Will cloud-based machine learning services take over analytics?
Machine learning and “data science” have been popular topics in the tech circles for years now but their usage hasn’t followed the buzz in the more traditional industries. Companies have largely recognized the potential of data driven decision making, yet the wide spread adoption is still on the way. One common explanation for this is the lack of expertise in the area. In a much cited report, McKinsey&Co predicted that by 2018 the US market alone will have a six figure shortage of people with analytical expertise. Because of or despite this, Amazon Web Services (AWS), Google and Microsoft along with many smaller companies have made big bets for this explanation with their cloud-based machine learning services.
Google opened the game already in 2012 with Prediction API, Microsoft followed suit with Azure Machine Learning and last year AWS Machine Learning was launched. Important questions on the table are who are these services for and which one is the right for me, if any. What all these services promise is “machine learning for everybody”. Just like with dietary supplements, what sounds too good to be true usually is. After all, I wouldn’t want a “data scientist” to build my house even with the latest tools. Yet unlike with most dietary supplements, there is some truth to the claim. These services are easy to set up and to integrate to an existing cloud infrastructure. However, what is gained in simplicity is lost in flexibility. Before talking more about this tradeoff, let’s have a quick look at what AWS and Azure can do. I haven’t used the Prediction API and hence I consider it unfair to talk about its capabilities.
Azure vs AWS
Even though Azure and AWS make similar promises about their offerings, the actual products differ vastly. AWS has opted for a “blackbox” that takes in the data, hums for a while and pushes out the results while Azure’s drag’n’drop solution gives the user a lot more control. Whether this is good or bad, depends on your point of view. AWS offers a lot more limited number of algorithms. Currently AWS Machine Learning can only do linear and logistic regressions while Azure also offers for example decision trees, random forests, neural networks, K-means clustering and support vector machines. Azure also allows embedded R and Python scripts which extend the possibilities even further. In short, AWS offers a few algorithms in a can that does everything from data normalization to result visualization for you while Azure offers more control and more options.
On the practical side, although both allow the usage of external data both services work best with data stored within their cloud environment. Both allow batch as well as stream analytics and are priced as follows. AWS charges 0.42$ per compute hour for data analysis and model training and 0.1$ and 1$ for a thousand batch and real time predictions, respectively. Pricing for Azure is a bit more complicated with 9,99$/month per user, 1$ for experiment hour in the studio, 2$ for production API compute hour and 0.50$ for 1000 API predictions.

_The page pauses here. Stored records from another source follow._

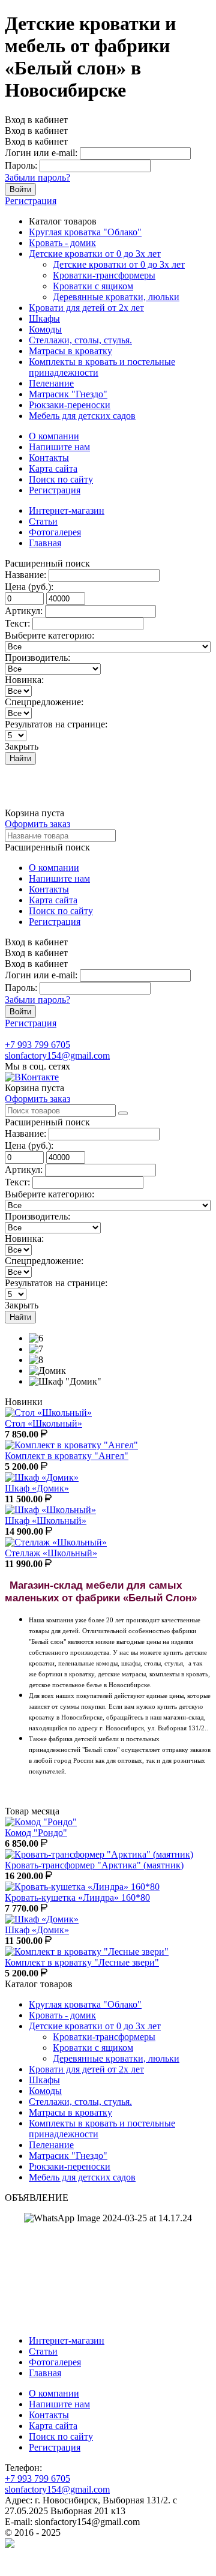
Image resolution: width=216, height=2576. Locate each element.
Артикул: (24, 611)
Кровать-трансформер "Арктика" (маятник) (94, 1865)
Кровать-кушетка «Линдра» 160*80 (77, 1897)
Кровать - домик (62, 243)
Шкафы (44, 318)
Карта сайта (53, 468)
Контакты (49, 458)
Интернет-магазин (66, 510)
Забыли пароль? (37, 177)
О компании (54, 436)
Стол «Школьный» (43, 1423)
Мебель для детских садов (82, 416)
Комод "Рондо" (36, 1833)
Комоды (45, 329)
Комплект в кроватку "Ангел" (66, 1456)
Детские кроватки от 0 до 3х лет (95, 253)
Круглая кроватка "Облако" (85, 232)
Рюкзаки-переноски (69, 405)
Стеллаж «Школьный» (51, 1553)
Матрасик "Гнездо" (68, 394)
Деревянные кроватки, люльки (116, 297)
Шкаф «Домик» (37, 1488)
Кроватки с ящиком (93, 286)
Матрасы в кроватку (70, 351)
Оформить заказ (37, 824)
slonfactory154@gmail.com (57, 1055)
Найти (20, 758)
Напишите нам (59, 447)
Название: (25, 575)
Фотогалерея (55, 532)
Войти (20, 189)
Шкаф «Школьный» (45, 1520)
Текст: (17, 623)
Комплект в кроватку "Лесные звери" (82, 1962)
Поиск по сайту (61, 479)
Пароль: (21, 165)
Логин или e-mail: (41, 153)
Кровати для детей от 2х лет (86, 307)
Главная (45, 543)
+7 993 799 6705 (37, 1045)
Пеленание (51, 383)
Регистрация (30, 201)
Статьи (43, 521)
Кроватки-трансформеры (104, 275)
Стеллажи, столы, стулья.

One of the great advantages of machine learning services is that they integrate really well in the cloud infrastructure. Hence the choice of the machine learning service provider is really a choice of the cloud infrastructure provider. For companies already operating in the cloud, the choice is between their current provider, custom solution and status quo. Comparing custom solution against the machine learning service is very different for AWS and Azure users. AWS is good for what it does but the scope is very limited. Thus, if you’re only doing simple classification and/or regression and want it easily integrated to for example red shift, AWS Machine Learning is a good choice. Azure has a very different position. They are aiming for customers who probably have the skills to produce customized solutions but choose to use Azure instead.
So “machine learning for everybody” is kind of true for AWS. The “black box” really enables anyone to do the analysis but there’s also downside to this. This easily leads to so called “danger zone” where a person with subject matter expertise gets a tool to do machine learning without truly understanding what goes on underneath the hood. This is also somewhat true for the Azure, even though it requires at least the understanding of how data flows from an analytical phase to another.
Machine learning services can do a lot for you. They provide “battle tested” algorithms from the data science teams of the world’s biggest tech companies and make it relatively easy to apply them in practice. However, what they don’t do is experiment design or data wrangling. Most efficient algorithms are useless if they are not suitable for the problem at hand, if the data is not good or not used in a proper way or if the question is not posed in a right angle.
At the end of day, the most interesting question is whether the cloud-based services will be able popularize the use of machine learning. Even though there probably will not be large changes at the far ends of the spectrum I expect to see movement at the margin. Some companies that would have otherwise been reluctant to invest in hiring analytical knowhow will find it easier and more affordable to apply advanced analytical tools. The effects of AWS and Azure will likely be different. New AWS Machine Learning customers come more likely from the extensive and new Azure Machine Learning customers more likely from the intensive margin. This means that new AWS Machine Learning were more likely making a decision whether to use machine learning at all wile new Azure customers were more likely considering customized solution. It will also be interesting to see if significantly better machine learning will help Microsoft in catching up AWS.